+++ SELECTION +++
# Angled Laundry Chute



## Yoyizit (Jul 11, 2008)

Floors act as a firebreak. How is this handled in a chute?

All you need to know is the coefficient of sliding friction between typical clothes and the surface of the chute. Easier said than found.

"A 66.0 kg base runner begins his slide into second base when he is moving at a speed of 4 m/s. The coefficient of friction between his clothes and Earth is 0.70. He slides so that his speed is zero just as he reaches the base. (a) How much mechanical energy is lost due to fric... "

Will you be giving the clothes a push?


----------



## Fox (Mar 1, 2010)

Yoyizit said:


> Floors act as a firebreak. How is this handled in a chute?


Good point. In a fire this could turn into a chimney. I'll have to read up on how that's typically handled.



Yoyizit said:


> Will you be giving the clothes a push?


I was hoping gravity would do that part for me?

I laughed when I saw the math. "Oh no! Word problems! They're following me from school!"


----------



## canadaclub (Oct 19, 2006)

I remember reading about this in a prior thread, the answer was never told, but the concensus was that it goes against fire code. Worth a call to the town hall though.

lmao @ yoyi...you promised no more drinking when you post!:laughing:


----------



## Yoyizit (Jul 11, 2008)

When I wrote that post my BAC was 0.0%. :thumbsup:

Test the chute with some representative items of clothing at a representative slope. 

Hopefully 100% of the items accelerate down the pipe. If not you may have to make a slippery, weighted, full-width plate that flushes out the chute every laundry day.


----------



## Scuba_Dave (Jan 16, 2009)

Check local codes



> Although a chute's design depends on the house, Tom recommends an elevated door to prevent kids from accidentally falling down the chute. State building codes might regulate size, placement and design, and sometimes require a trapdoor to prevent fires from traveling up a chute. Dan Priest of the National Association of Home Builders suggests contacting local building officials to get the code information "straight from the horse's mouth with the most recent amendments."
+++ DATA +++
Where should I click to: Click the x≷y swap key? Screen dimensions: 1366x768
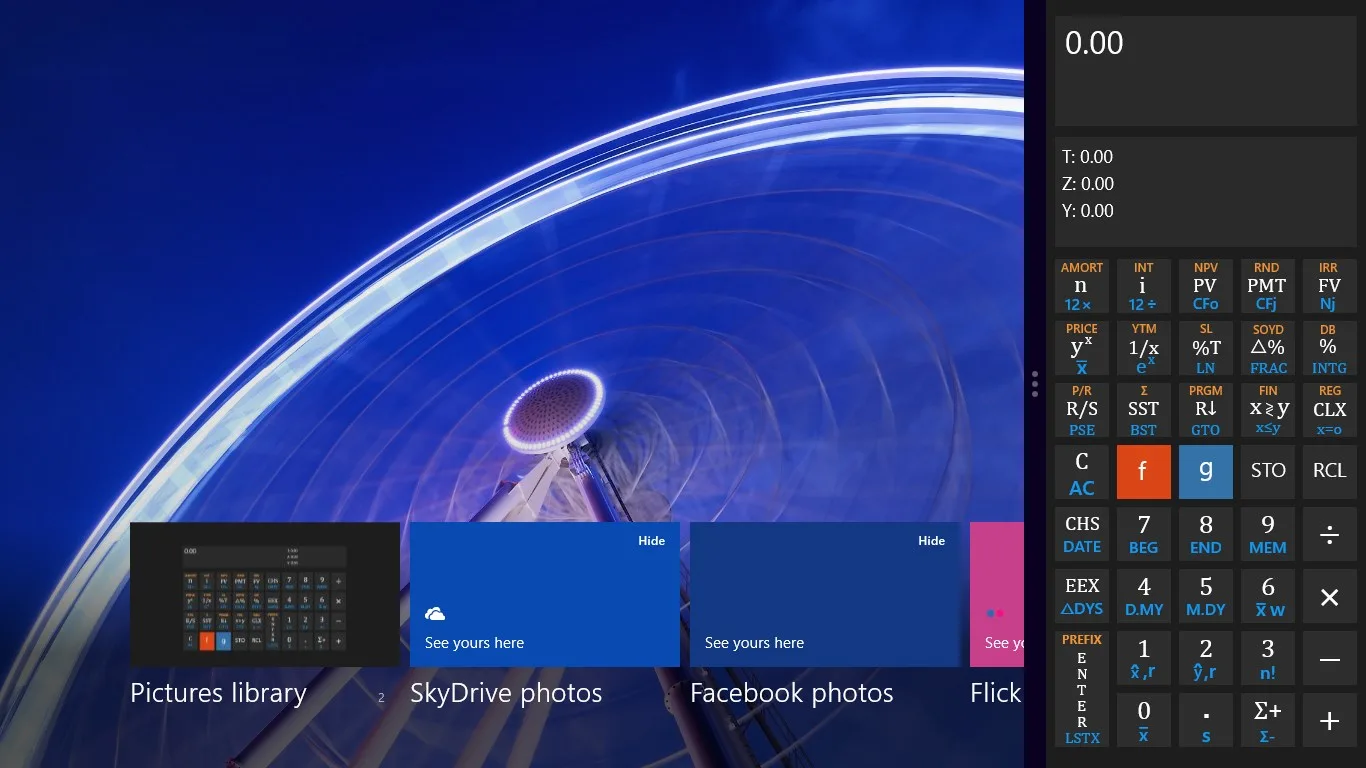(1267, 410)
+++
■ THE REQUEST: Please print the part of the laundry chute thread above word for word, starting at "## canadaclub (Oct" and stopping after "town hall though.".

■ FULL OUTPUT:
## canadaclub (Oct 19, 2006)

I remember reading about this in a prior thread, the answer was never told, but the concensus was that it goes against fire code. Worth a call to the town hall though.